TASK TO CARRY OUT |
Decide whether each statement agrees with the climate summit analysis below. Answer yes or no for (a), (b), and (c), and quote the deciding words from the text. (a) The summit gathered 40 world leaders. (b) The summit supplied full details in every area it covered. (c) The next global convening event will be held in Paris.

EXTRACTED TEXT |
+===+
Powering Up The Green Economy- President Biden’s Leaders Summit on Climate: Key Takeaways For The Private Sector

Handshake has prepared this analysis of last week’s White House climate summit, which marked a step change from previous administrations—and a clear path through the COP summit later this year, towards new regulation, investment and even legislation. The summit gathered 40 world leaders, alongside business and non-profit leaders, to focus on dramatic changes to several industries, driven by the climate crisis and associated investor flows. While the summit lacked key details and fell short in several areas, it also represented a clear shift in tone and focus from other global discussions about building a net-zero carbon economy. Here are the key takeaways:

KEY TAKEAWAYS:

› The Leaders Summit on Climate was the first substantive attempt to chart a course to the next four years of the transition to a new green economy. It pointed clearly to the next global convening event, in Glasgow in November.
+===+
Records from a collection
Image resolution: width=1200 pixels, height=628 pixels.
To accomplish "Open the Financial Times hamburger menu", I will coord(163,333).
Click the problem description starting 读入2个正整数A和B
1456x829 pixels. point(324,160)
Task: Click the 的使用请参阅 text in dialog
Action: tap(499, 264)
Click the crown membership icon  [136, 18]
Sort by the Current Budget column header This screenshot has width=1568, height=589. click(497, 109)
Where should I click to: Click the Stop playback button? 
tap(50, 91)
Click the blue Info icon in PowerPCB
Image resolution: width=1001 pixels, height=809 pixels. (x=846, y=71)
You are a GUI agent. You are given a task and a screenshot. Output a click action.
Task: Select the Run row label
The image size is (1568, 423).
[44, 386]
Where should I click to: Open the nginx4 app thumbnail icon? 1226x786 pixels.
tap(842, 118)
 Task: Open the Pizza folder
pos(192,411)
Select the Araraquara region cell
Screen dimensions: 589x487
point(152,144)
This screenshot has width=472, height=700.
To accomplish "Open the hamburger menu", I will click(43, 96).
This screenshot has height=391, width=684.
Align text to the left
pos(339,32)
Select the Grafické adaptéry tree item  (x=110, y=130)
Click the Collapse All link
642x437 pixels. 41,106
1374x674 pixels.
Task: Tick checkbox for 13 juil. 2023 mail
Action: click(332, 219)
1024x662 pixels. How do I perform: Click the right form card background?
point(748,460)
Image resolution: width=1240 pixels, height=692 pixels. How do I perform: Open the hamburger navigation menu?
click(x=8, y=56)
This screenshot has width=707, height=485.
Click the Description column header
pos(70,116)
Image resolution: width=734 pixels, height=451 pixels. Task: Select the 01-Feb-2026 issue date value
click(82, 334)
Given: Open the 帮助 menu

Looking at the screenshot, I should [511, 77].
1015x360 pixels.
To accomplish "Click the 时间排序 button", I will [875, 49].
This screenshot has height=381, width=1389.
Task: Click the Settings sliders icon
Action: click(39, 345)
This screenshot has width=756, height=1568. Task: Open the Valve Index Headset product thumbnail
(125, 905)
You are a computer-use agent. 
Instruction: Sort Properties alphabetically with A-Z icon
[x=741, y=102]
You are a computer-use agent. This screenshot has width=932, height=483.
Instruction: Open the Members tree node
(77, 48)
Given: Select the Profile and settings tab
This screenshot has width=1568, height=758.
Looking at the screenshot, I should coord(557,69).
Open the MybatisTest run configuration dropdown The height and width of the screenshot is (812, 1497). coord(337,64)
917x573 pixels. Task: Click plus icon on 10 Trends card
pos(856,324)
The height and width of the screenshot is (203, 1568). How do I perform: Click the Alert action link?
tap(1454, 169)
+===+
FINISHED TASK |
(a) Yes: "The summit gathered 40 world leaders"
(b) No: "the summit lacked key details and fell short in several areas"
(c) No: "the next global convening event, in Glasgow in November"